Wallace Smith Murray (1887–April 26, 1965) was an American diplomat who served as the United States Ambassador to Iran from 1945 to 1946. Prior to his tenure as ambassador he work for the United States Foreign Service in Budapest and Tehran.

==Early life==
Wallace Smith Murray was born to Maude Murray Miller in 1887. His mother was the first woman to represent Ohio in the Democratic National Committee. He was educated at Sorbonne University, and the University of Paris. In Ohio he taught French and German. He graduated from Wittenberg University in 1909, and graduated with a master's degree from Harvard University in 1913. He was master of the University School from 1913 to 1917.

==Career==
During World War I Murray served in the 42nd Infantry Division as a first lieutenant. He fought at the Second Battle of the Marne and participated in the Meuse–Argonne offensive. Murray joined the United States Foreign Service in 1920, and served in Budapest and Tehran. He was present for the signing of the U.S.–Hungarian Peace Treaty as a secretary. He joined the Near Eastern Affairs Division in 1925, and rose to become chief in November 1942.
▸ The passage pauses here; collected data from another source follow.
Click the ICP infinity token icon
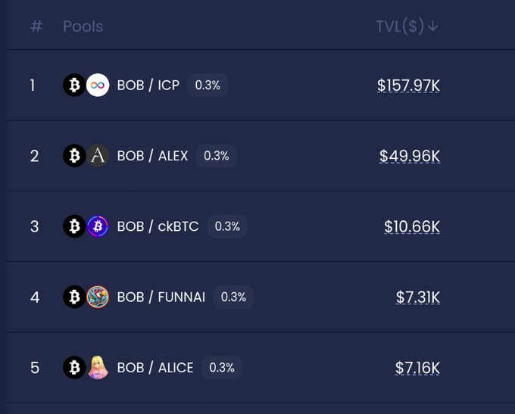 [98, 86]
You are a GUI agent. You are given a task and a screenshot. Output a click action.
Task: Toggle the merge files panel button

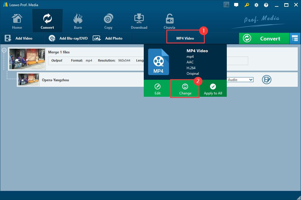[295, 38]
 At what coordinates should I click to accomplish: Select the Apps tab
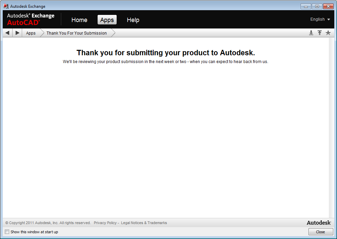pyautogui.click(x=107, y=20)
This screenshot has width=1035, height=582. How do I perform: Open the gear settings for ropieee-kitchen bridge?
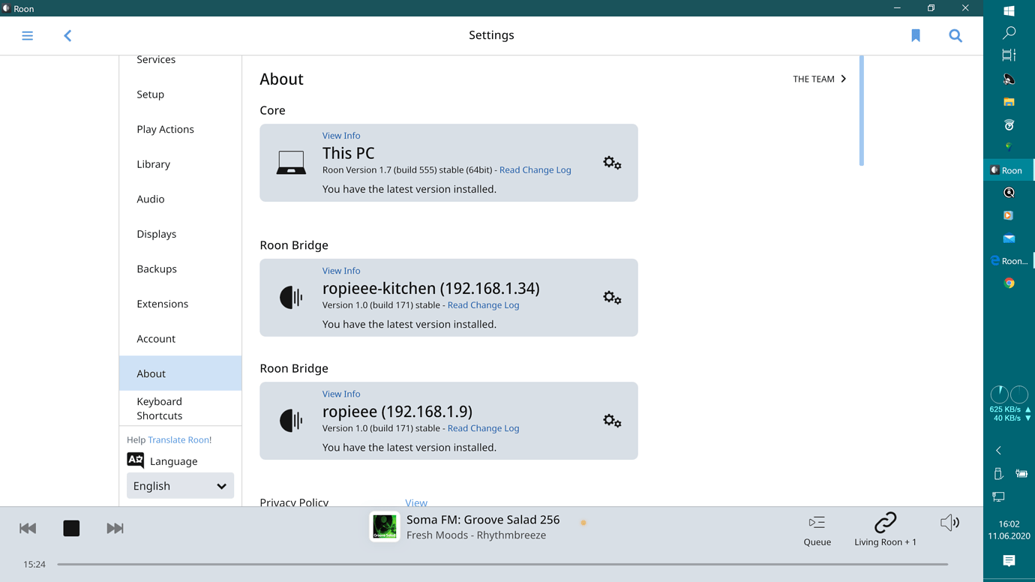coord(612,297)
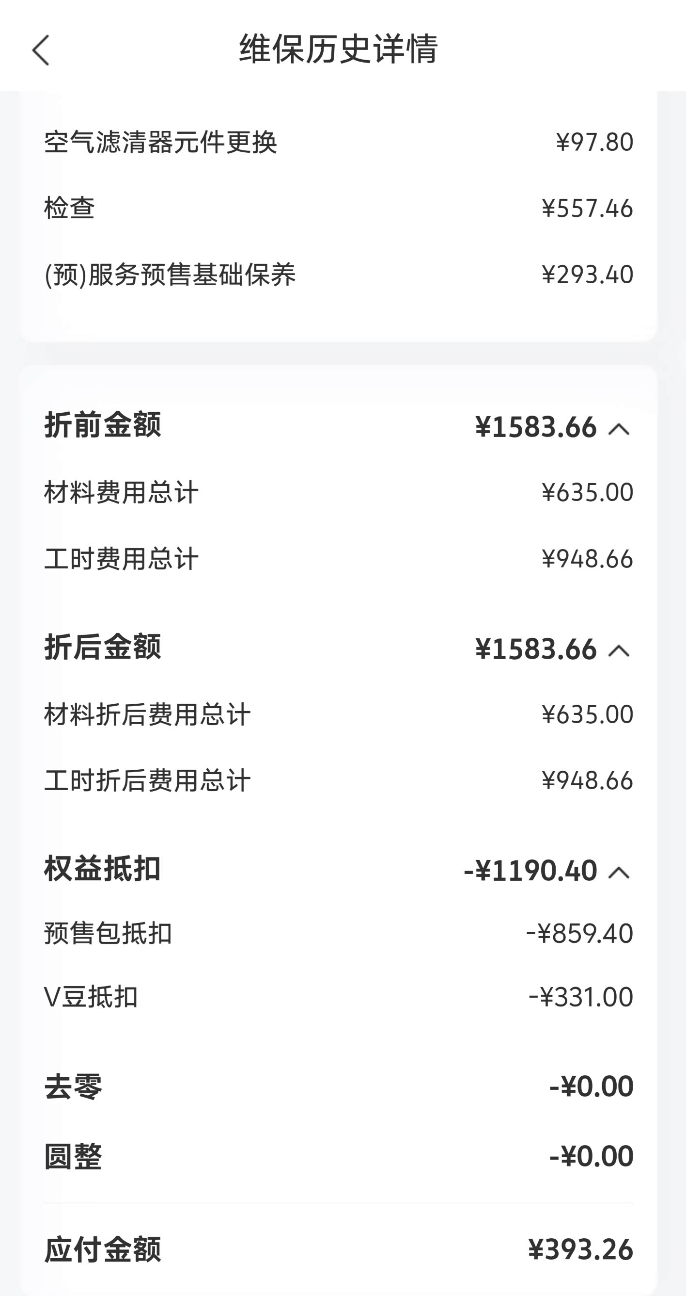Tap the 折后金额 heading

(x=103, y=647)
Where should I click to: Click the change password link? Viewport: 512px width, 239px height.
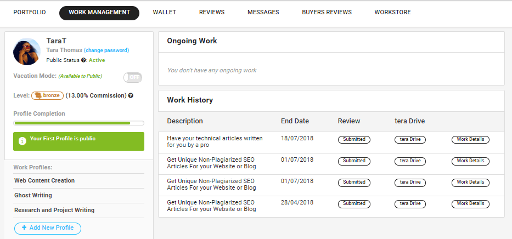click(106, 50)
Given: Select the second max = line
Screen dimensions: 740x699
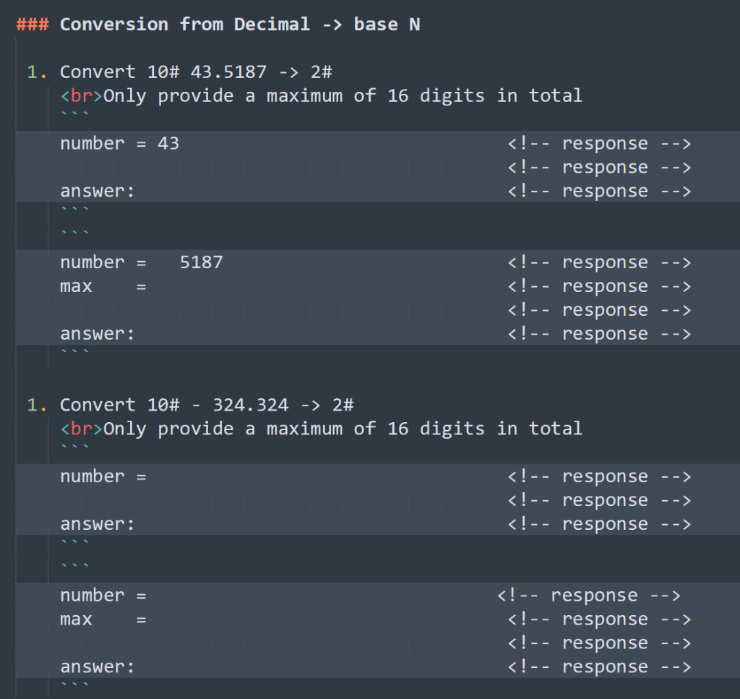Looking at the screenshot, I should click(x=105, y=619).
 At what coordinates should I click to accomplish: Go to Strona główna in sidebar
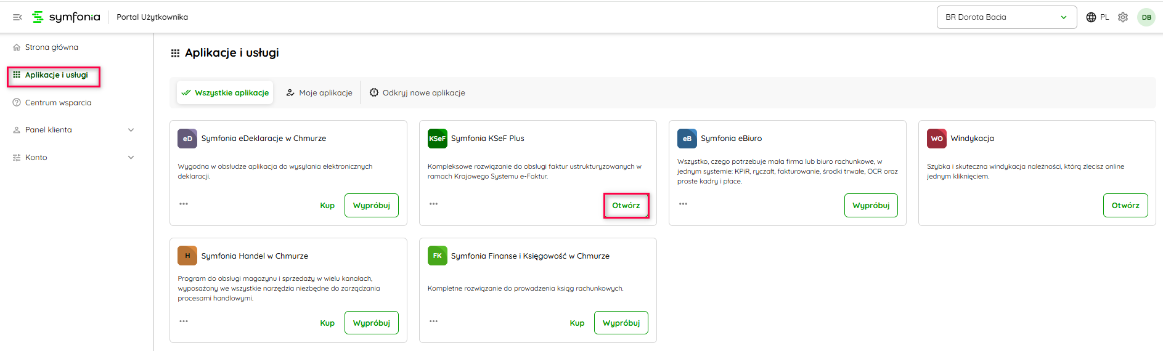[x=51, y=47]
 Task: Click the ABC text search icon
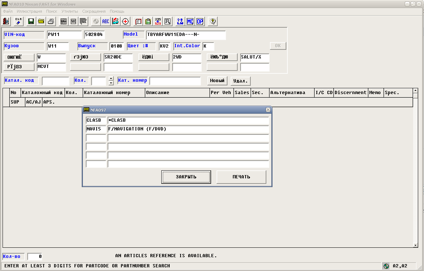105,21
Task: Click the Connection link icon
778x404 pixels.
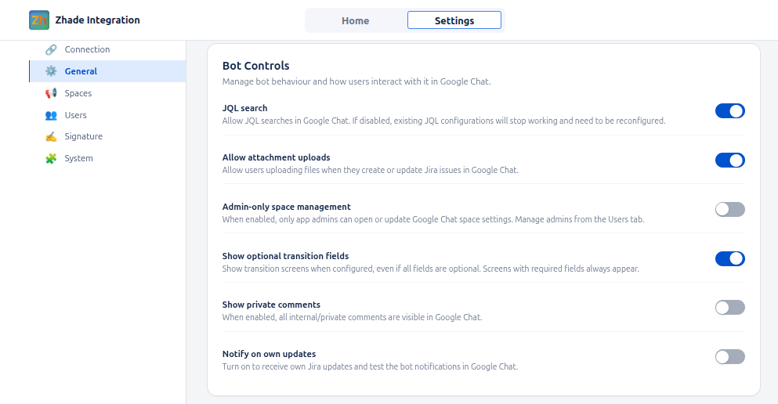Action: [51, 49]
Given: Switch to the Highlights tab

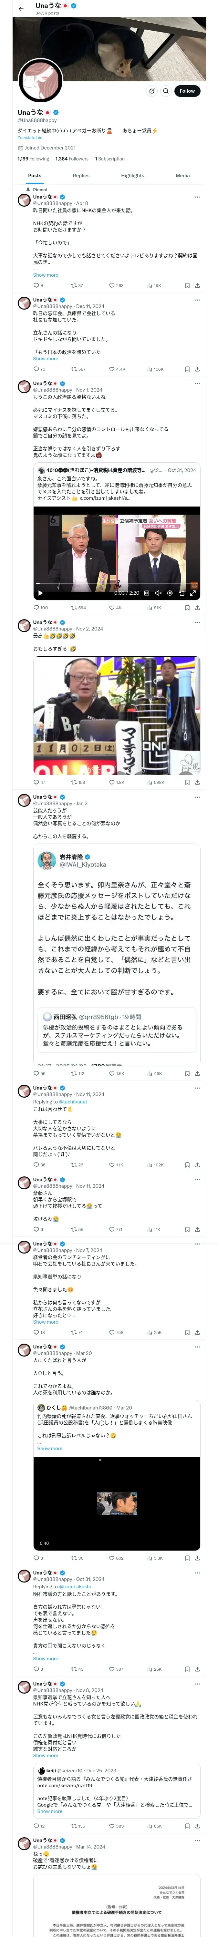Looking at the screenshot, I should point(132,175).
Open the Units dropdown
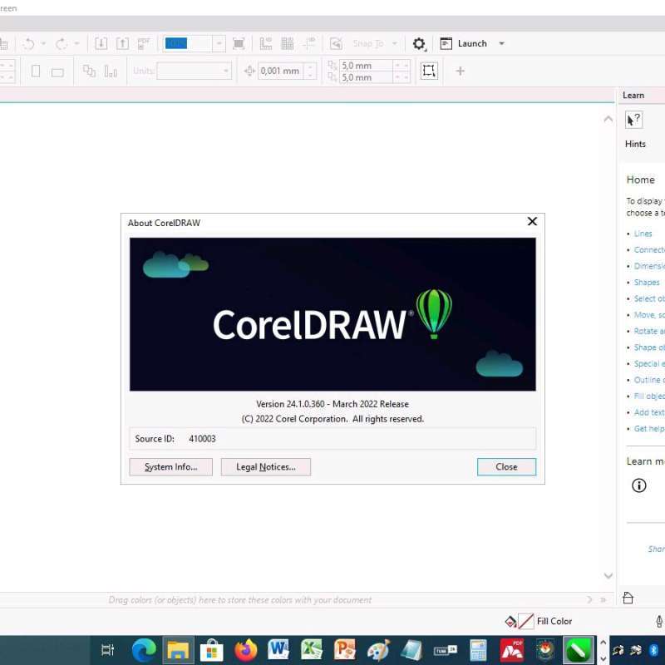665x665 pixels. (225, 71)
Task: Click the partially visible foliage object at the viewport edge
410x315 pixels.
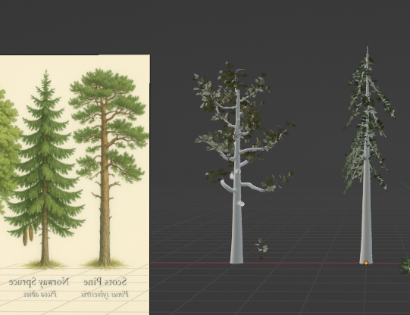Action: click(x=405, y=267)
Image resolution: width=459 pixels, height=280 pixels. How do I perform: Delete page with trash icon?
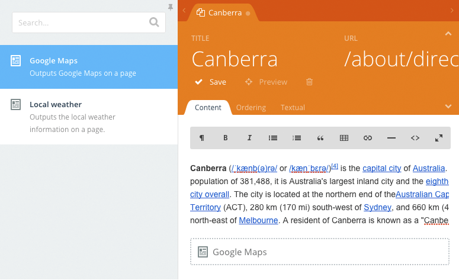[x=309, y=82]
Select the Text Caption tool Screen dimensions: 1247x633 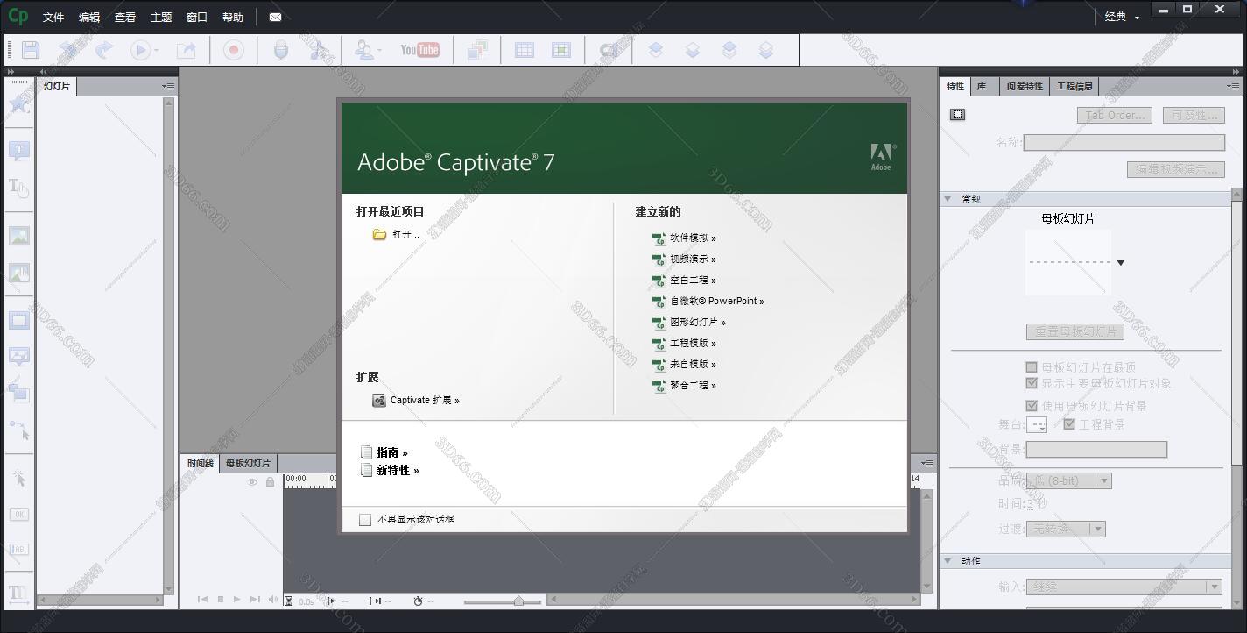(x=18, y=149)
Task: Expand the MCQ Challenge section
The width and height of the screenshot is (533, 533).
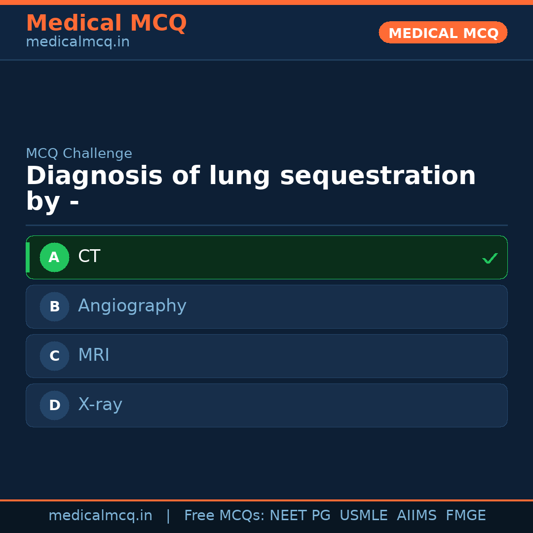Action: (79, 153)
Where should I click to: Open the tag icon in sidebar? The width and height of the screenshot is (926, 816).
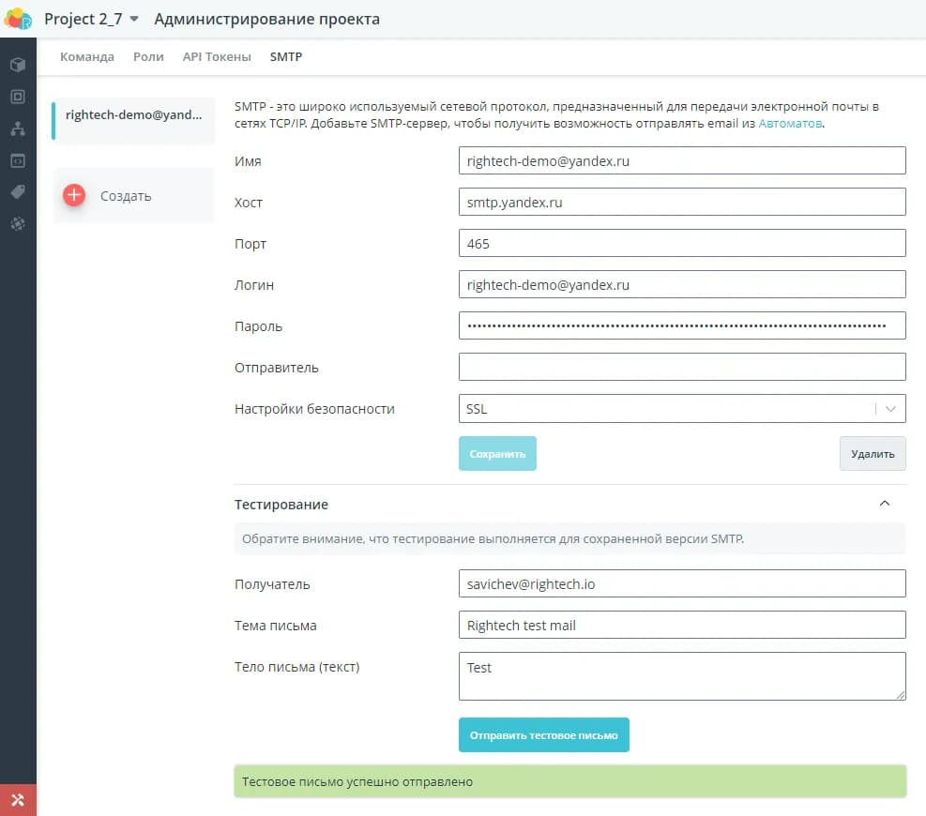[18, 192]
President Franklin D. Roosevelt appointed Murray as director of the Office of Near Eastern and African Affairs in January 1944. Roosevelt appointed Murray as ambassador to Iran on February 20, 1945. He presented his credentials on June 5, 1945, and served until April 18, 1946.

==Personal life==
Murray married Frances Rabbitts Wilde, a British woman, on November 5, 1924. He died in Washington, D.C., on April 26, 1965.

==Bibliography==
- Murray, Wallace Smith (1924). "French A; Grammatical Questions and Sight Translation"

==Works cited==

===Books===
- Imre, Mark (1974). "American Hungarian Relations 1918-1944"
- Stein, Susan (2020). "On Distant Service: The Life of the First U.S. Foreign Service Officer to Be Assassinated"

===News===
- "Appointment of Envoy to Iran Revives Memories For Residents in Springfield" (1945)
- "Deaths" (1965)

===Web===
- "Wallace Smith Murray (1887–1965)" (2020)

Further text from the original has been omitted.